She pleaded with the council to pass an "absentee landlord ordinance as fast as you can," so that council might have more authority to address the issue with the owner of the dog, who rents the home in which he lives. The home is owned by someone from Scarborough, N.Y.

The council is hoping to pass such an ordinance next month.

Robertshaw had attended last month's council meeting to complain about alleged frequent barking by the dog. She told the council, "After last month you assured me something would be taken care of."

Fittos again assured her he is working on the matter.

"We certainly don't need an ordinance for violations that have been committed," interjected councilman Bill Chapman.

Gardiner said there have been three incidents of aggression shown by the pit bull, asking if this shouldn't constitute some sore of action by borough officials.

"Once is too much," responded Council President Joseph Weber. "You're talking about an animal that is very dangerous in my opinion."

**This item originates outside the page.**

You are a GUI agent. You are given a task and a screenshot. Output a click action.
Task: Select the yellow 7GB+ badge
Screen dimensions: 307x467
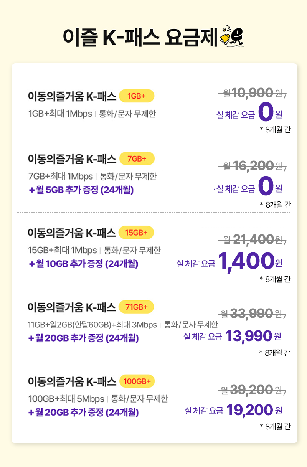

Fittos said that according to reports he has received, there was one instance where the dog stuck its head through the fence. He said a dog becomes dangerous if it jumps over the fence.

Templer said the pit bull had her dog by the throat. "Luckily I had a can in my hand and hit it."

"This is a police issue and we are handling it," said Fittos. He said if there is a determination made that the dog is dangerous, then it can be removed.

Gardiner asked if having the terrior in its jaws two times doesn't make the pit bull dangerous.

"There is a process," said Fittos. "You just don't take a dog out."

The borough's solicitor, Attorney Joseph Matika, agreed, stating, "There must be a conviction before the next step can be taken. The conviction has to be made by a local magistrate."

Templer responded that this is what happens when you read in newspapers about someone attacked by a dog and nobody did anything. "I don't want to be dead," she said. "I don't want to be attacked. I don't want my dog to be dead."

Weber told her, "Whether we agree or not, we have to follow the law. In my opinion, the dog has more rights than you or I."

Attorney Matika said the short-term solution is for an arrest to occur and the dog's owner to be convicted. He said, "Police must cite the dog's owner."

"Right now it's in the police's hands," Weber told those complaining. "We have the word from the chief of police that he'll do everything in his power."